Foto: @piotr_tarasewicz / @cgm.pl
Podczas nagrania jednego z odcinków swojego podcastu, Marcin Flint zapytał Kacpra o jego stosunki z Kalim i ostatnią „awanturę” w sieci między dwoma raperami:
– Żałujesz tej dyskusji, internetowych pyskówek? Gdybyś mógł cofnąć czas to wymazałbyś to i inaczej załatwił?

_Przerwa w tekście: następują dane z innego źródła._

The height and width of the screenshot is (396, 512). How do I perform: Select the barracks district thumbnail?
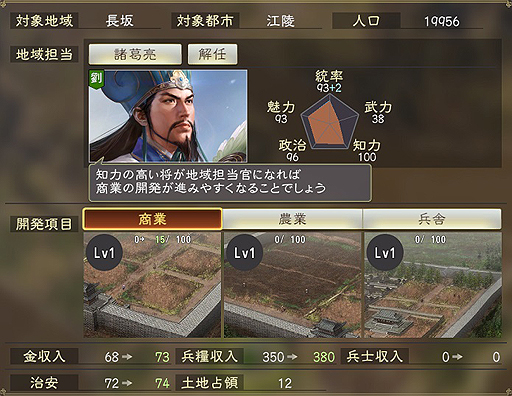point(433,285)
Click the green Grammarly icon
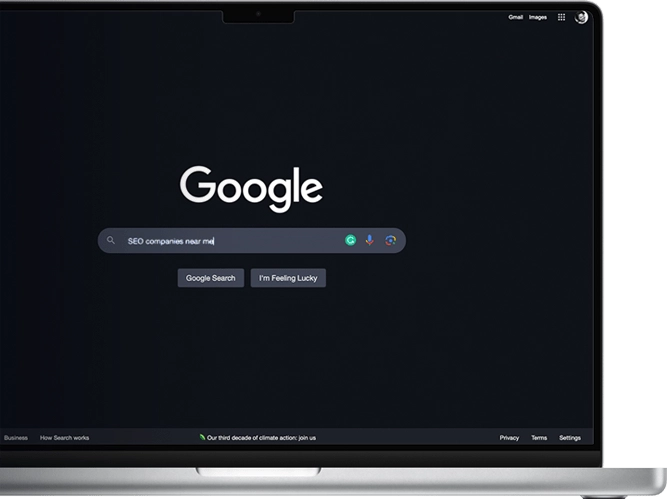Image resolution: width=667 pixels, height=499 pixels. (351, 241)
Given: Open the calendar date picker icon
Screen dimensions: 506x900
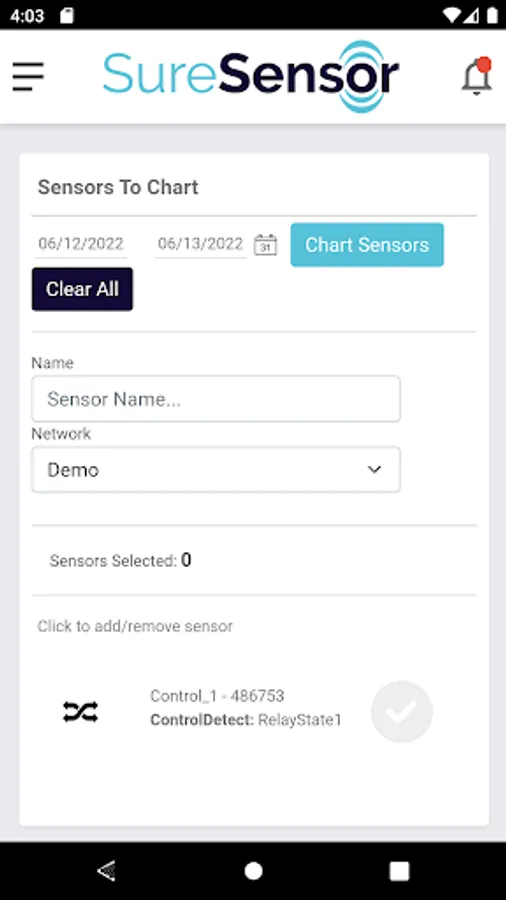Looking at the screenshot, I should (x=266, y=245).
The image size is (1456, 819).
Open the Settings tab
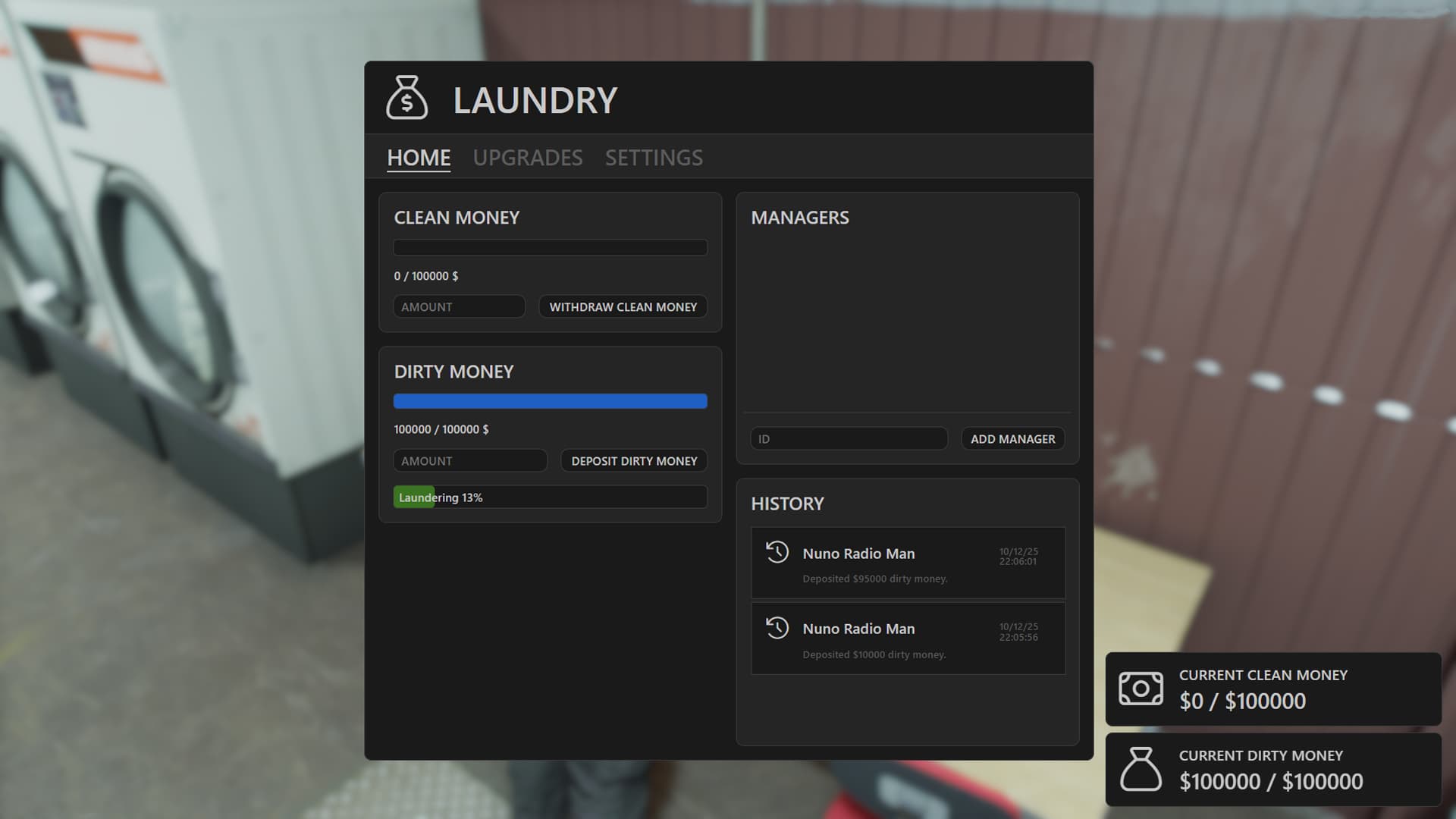[x=654, y=158]
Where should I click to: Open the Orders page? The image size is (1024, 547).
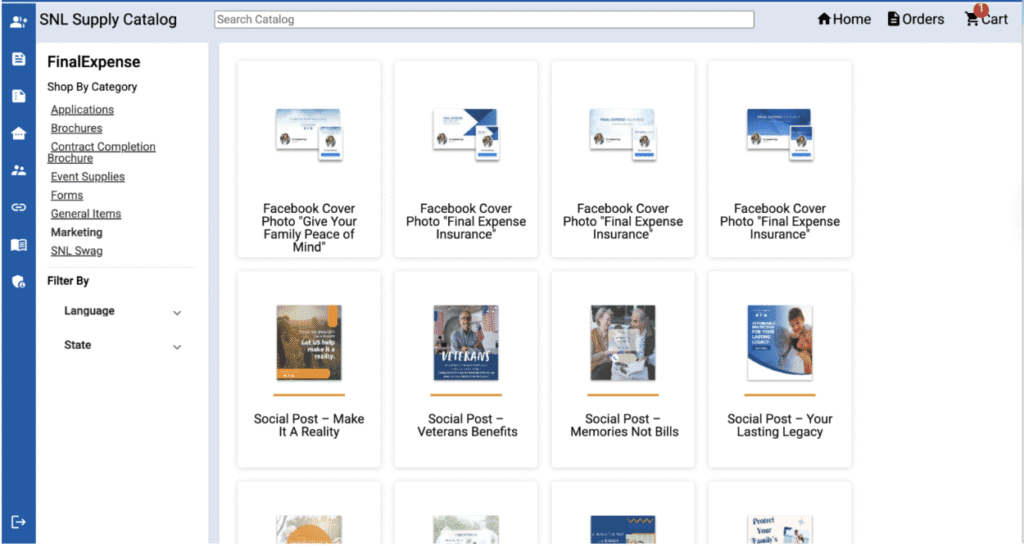click(x=915, y=19)
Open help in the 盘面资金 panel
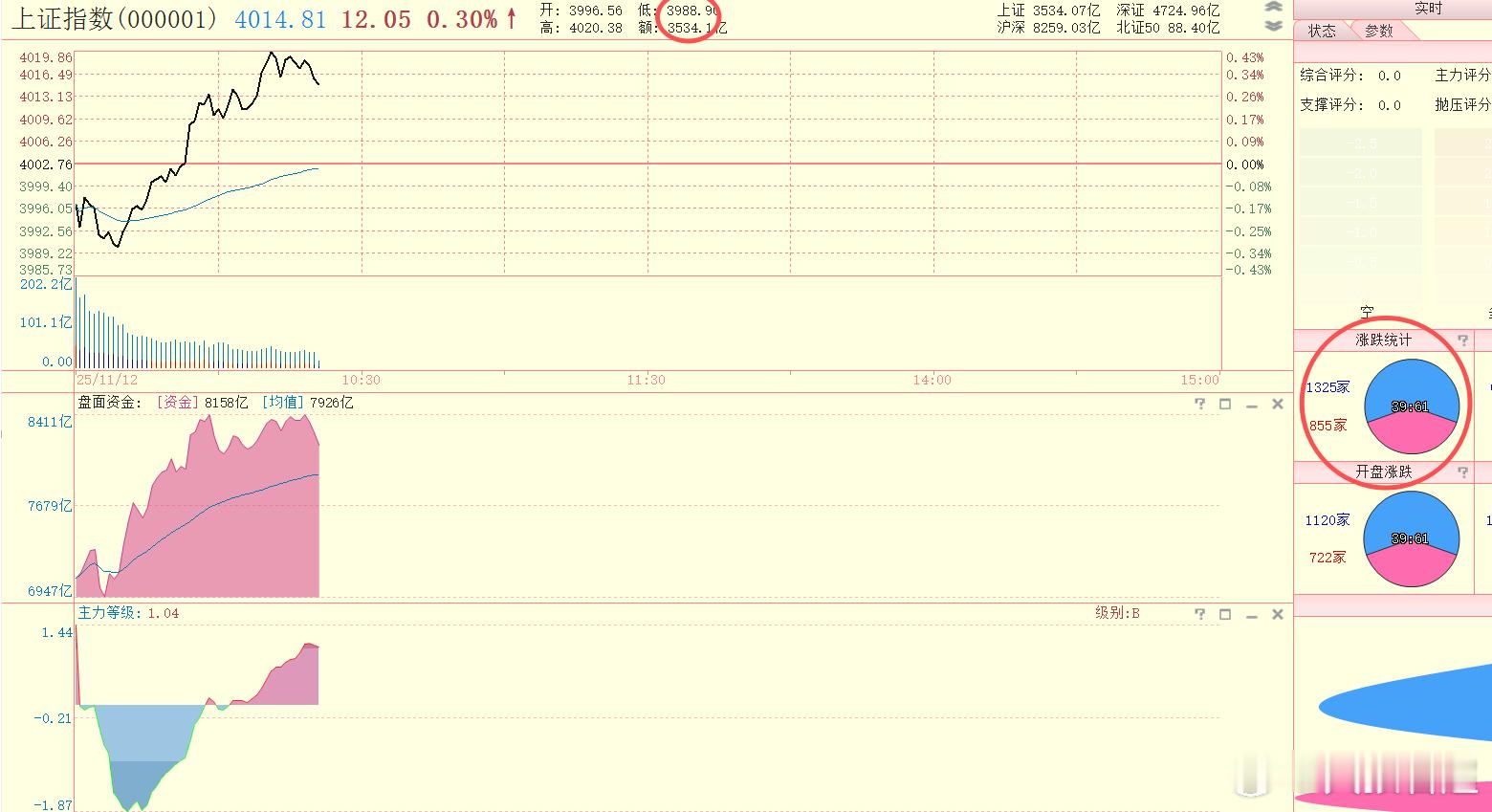 click(x=1199, y=404)
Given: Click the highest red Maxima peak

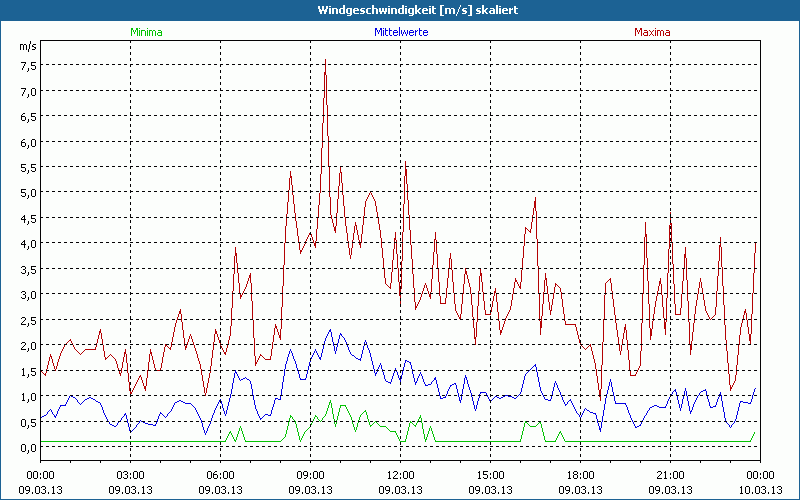Looking at the screenshot, I should [x=325, y=61].
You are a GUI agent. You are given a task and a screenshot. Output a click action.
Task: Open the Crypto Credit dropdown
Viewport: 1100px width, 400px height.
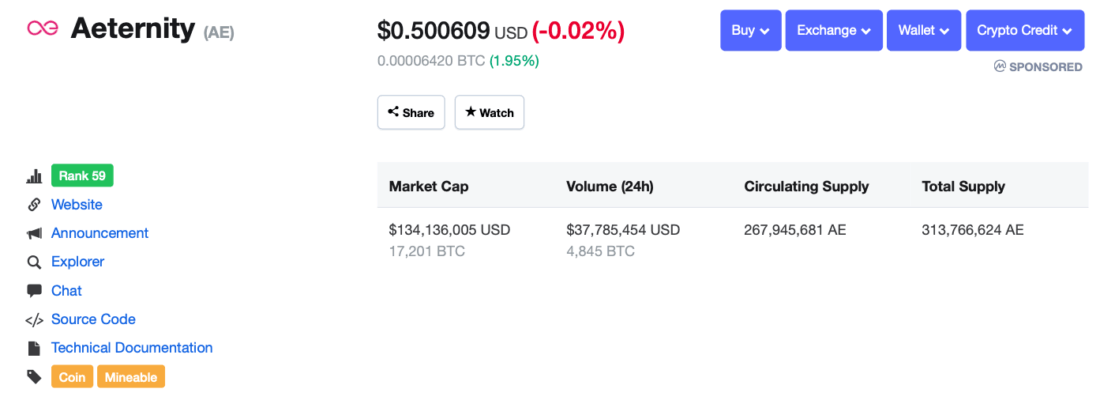(x=1024, y=31)
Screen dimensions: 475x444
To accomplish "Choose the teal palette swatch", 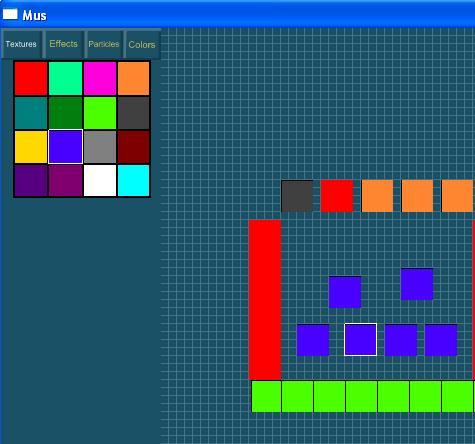I will click(x=31, y=113).
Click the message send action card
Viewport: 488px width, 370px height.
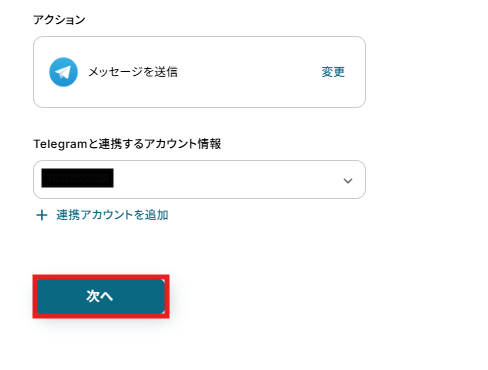(199, 72)
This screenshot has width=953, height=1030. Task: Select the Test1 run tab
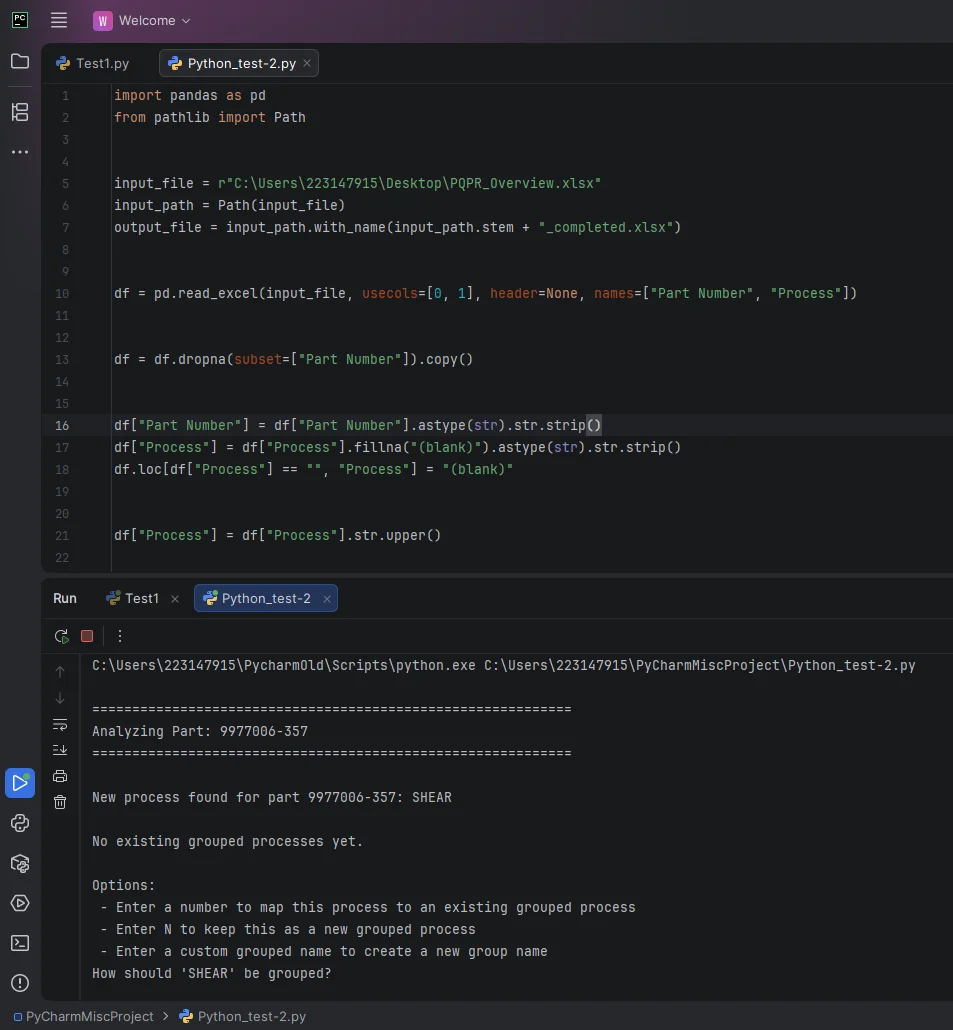(134, 598)
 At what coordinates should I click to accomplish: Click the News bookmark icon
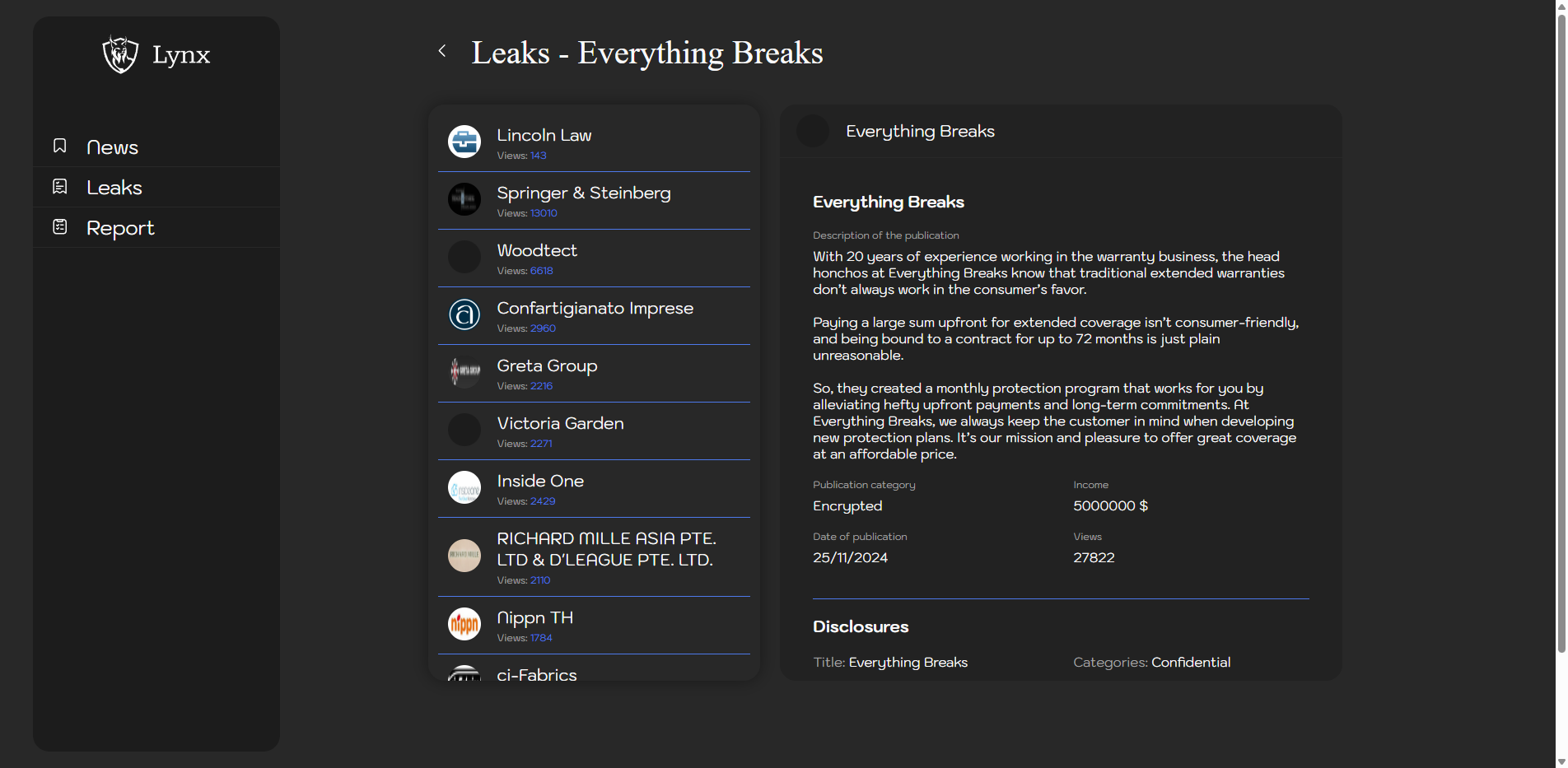(x=60, y=147)
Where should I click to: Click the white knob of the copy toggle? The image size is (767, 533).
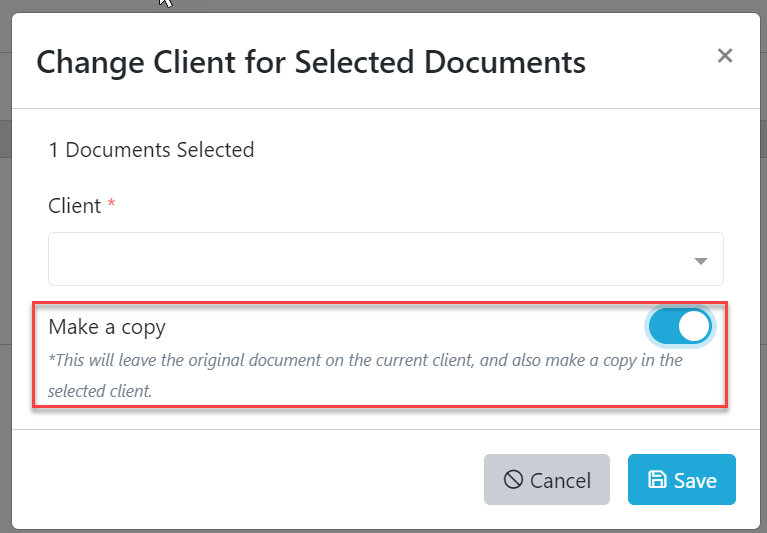(693, 326)
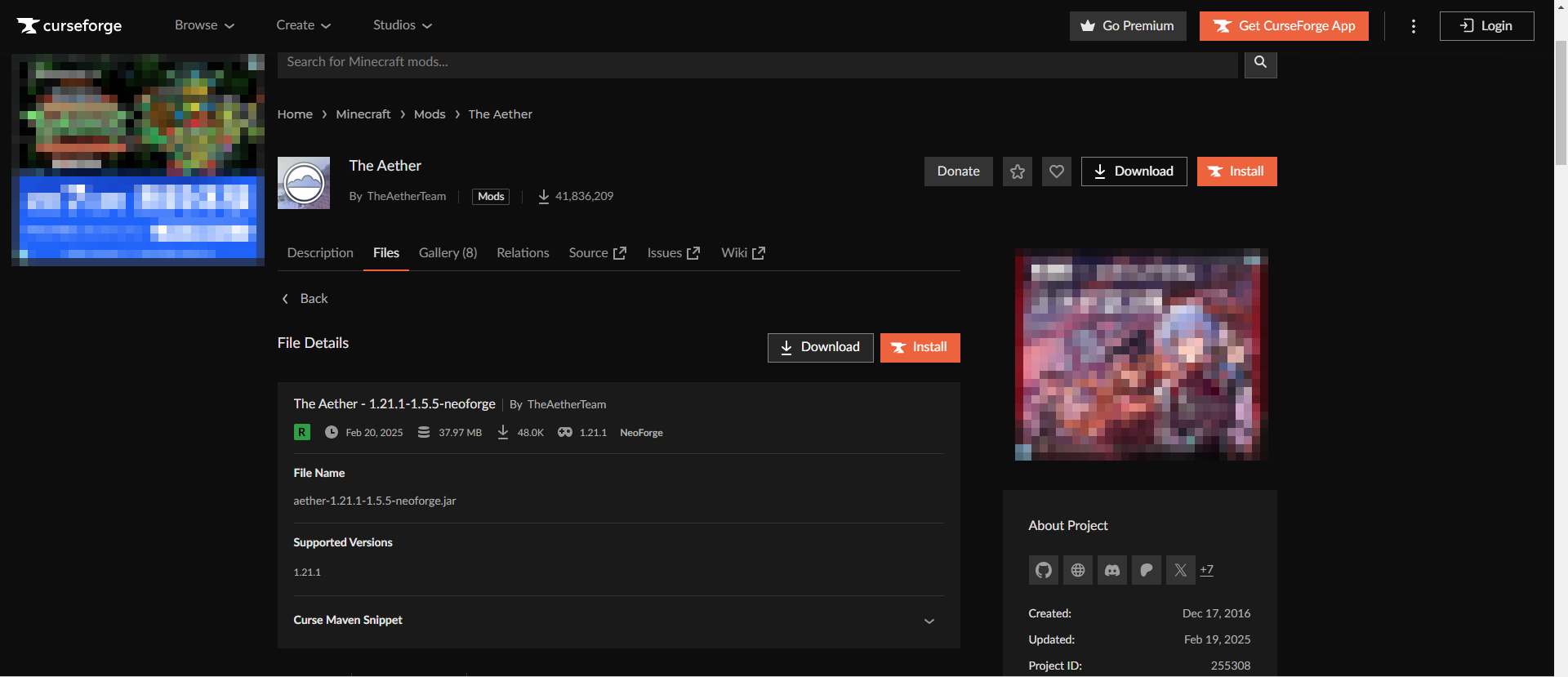Open the Browse dropdown menu
The height and width of the screenshot is (677, 1568).
(204, 25)
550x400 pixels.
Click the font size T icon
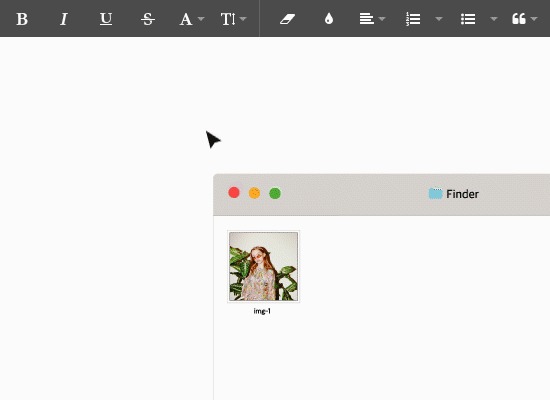[x=228, y=19]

– Ja sobie pomyślałem wtedy tak – skoro on daje tyle k*rwa strzałów rykoszetem zahaczających mnie i wiem dobrze, że to są takie ciche puchne, jak on to sobie napisał kąsające i wku*wiłem się w pewnym momencie i pomyślałem, że też mu taki punchyk odkopsnę, mając w świadomości to, że raczej on to tylko przetrawi, a nie będzie z tego gównoburzy. Takie było moje pierwsze przeświadczenie jak wrzuciłem tamten post. Kompletnie się nie spodziewałem, że udzieli się w jakimś komentarzu i że w ogóle ten komentarz będzie w taki sposób napisany, który bardziej obnażył siebie, jako kogoś kto mierzy ludzi słupkami na OLISIE czy fame’em. W dodatku używając jakichś określeń typu „duszek”. Gwarantuję ci – jakbym stał obok, to nie mówiłby tego w taki sposób. I na pewno jak się spotkamy, to będziemy mieli okazje podyskutować, to tak jak on zaczął tę rozmowę, to ja ją w taki sposób zakończę.
O byłych członkach Ganja Mafii
– Twierdzisz ze Ganja Mafia jest nadal ekipą nawet bez logo Kalego?
– No bo tak jest. My wszyscy dalej ze sobą działamy. Nikt nie działa już po prostu z nim – tak to wygląda. Nagrywamy wspólnie kawałki. Nikt z ekipy praktycznie nie został z nim. A my razem mocno działamy. Na pewno w planach mamy gdzieś jakąś wspólną płytę, tak więc na pewno jakichś reborn malutki będzie.